What is expected: Only the lines from the one that contains "Click the 第1页，共253页 page indicator" through the last line of the records should appear, each printed exactly as it is.

====

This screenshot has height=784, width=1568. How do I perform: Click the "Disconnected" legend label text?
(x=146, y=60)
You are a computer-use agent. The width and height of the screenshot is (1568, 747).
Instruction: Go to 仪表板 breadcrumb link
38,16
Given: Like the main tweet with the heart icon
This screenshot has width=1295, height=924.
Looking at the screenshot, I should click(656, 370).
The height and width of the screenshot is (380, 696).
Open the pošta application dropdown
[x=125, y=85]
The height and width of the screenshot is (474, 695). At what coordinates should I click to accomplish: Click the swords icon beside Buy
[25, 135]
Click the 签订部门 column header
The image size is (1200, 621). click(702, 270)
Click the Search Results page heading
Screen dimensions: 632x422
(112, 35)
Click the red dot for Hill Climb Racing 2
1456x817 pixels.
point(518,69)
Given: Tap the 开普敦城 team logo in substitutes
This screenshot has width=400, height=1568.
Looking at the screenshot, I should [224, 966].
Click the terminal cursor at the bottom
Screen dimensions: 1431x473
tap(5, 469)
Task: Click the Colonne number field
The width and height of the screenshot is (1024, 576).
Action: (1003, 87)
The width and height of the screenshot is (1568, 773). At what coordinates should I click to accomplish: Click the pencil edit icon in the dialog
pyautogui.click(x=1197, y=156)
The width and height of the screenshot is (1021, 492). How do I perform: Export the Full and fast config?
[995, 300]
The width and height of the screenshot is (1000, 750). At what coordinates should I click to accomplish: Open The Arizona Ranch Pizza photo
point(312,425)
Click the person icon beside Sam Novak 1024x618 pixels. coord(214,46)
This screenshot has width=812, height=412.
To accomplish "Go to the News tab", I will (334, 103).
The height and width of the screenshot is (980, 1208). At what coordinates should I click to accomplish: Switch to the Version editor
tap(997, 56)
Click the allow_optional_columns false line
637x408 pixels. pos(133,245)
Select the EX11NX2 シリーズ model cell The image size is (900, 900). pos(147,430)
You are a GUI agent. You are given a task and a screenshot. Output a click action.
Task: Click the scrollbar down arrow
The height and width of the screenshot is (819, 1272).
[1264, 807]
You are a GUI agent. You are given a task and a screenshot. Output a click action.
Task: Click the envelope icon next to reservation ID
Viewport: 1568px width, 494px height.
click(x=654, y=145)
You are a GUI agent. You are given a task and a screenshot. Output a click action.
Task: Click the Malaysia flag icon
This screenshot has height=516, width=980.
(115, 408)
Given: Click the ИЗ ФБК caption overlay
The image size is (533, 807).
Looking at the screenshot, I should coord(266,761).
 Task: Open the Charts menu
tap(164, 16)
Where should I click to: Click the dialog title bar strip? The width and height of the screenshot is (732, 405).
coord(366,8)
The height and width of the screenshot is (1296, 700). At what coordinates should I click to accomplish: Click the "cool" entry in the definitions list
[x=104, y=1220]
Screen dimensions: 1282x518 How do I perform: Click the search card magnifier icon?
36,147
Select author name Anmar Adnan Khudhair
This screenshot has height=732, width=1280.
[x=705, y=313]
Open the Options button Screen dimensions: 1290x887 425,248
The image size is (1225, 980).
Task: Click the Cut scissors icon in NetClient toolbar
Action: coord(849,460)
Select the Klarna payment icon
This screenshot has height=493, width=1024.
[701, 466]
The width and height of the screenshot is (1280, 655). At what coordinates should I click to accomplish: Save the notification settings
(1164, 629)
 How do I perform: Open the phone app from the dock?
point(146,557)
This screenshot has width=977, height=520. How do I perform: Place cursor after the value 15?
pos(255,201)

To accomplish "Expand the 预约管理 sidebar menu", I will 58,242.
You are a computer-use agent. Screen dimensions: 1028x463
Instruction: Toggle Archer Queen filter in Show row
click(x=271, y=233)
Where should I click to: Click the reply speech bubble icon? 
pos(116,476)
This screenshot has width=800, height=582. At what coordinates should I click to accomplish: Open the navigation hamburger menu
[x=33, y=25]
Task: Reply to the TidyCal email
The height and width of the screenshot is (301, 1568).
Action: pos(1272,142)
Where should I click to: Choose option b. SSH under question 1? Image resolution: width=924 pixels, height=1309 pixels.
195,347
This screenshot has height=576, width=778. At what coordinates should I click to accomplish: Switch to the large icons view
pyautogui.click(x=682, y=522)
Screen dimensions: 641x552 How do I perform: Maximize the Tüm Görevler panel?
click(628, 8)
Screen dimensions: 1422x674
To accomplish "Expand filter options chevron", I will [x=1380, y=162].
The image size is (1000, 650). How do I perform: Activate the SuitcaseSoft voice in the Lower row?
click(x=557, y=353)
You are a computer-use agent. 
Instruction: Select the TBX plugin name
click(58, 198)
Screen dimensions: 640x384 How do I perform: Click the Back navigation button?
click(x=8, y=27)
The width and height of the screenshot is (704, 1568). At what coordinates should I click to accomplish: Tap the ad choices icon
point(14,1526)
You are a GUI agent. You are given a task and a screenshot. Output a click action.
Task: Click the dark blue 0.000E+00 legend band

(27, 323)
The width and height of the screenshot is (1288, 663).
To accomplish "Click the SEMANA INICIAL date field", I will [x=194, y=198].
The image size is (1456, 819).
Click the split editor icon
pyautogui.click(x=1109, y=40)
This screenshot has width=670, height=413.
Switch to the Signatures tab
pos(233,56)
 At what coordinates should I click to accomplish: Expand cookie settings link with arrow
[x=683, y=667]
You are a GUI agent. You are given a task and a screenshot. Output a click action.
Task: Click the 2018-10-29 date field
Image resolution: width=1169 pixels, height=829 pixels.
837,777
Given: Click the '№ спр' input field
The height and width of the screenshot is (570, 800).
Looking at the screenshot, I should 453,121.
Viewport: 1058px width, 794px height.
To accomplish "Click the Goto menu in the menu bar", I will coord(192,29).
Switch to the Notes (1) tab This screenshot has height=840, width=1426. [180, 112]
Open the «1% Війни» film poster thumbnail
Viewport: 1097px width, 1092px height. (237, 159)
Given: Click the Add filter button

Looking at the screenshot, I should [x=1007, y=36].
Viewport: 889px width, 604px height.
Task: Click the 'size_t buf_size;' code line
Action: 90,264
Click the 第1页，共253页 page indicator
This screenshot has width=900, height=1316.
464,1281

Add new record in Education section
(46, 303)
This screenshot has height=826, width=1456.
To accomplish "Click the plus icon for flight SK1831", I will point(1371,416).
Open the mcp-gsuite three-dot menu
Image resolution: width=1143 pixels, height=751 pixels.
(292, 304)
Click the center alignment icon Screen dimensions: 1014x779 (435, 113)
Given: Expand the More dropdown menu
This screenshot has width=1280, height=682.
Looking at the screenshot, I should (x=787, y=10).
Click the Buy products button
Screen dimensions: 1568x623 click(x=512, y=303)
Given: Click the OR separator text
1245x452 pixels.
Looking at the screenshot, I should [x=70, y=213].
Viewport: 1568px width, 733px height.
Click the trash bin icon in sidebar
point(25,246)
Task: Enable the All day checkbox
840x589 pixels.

====

Result of this exercise:
Click the 第1页，共253页 page indicator
This screenshot has width=900, height=1316.
464,1281

Add new record in Education section
(46, 303)
This screenshot has height=826, width=1456.
To accomplish "Click the plus icon for flight SK1831", I will point(1371,416).
Open the mcp-gsuite three-dot menu
Image resolution: width=1143 pixels, height=751 pixels.
(292, 304)
Click the center alignment icon Screen dimensions: 1014x779 (435, 113)
Given: Expand the More dropdown menu
This screenshot has width=1280, height=682.
Looking at the screenshot, I should (x=787, y=10).
Click the Buy products button
Screen dimensions: 1568x623 click(x=512, y=303)
Given: Click the OR separator text
1245x452 pixels.
Looking at the screenshot, I should [x=70, y=213].
Viewport: 1568px width, 733px height.
Click the trash bin icon in sidebar
point(25,246)
Task: Enable the All day checkbox
840x589 pixels.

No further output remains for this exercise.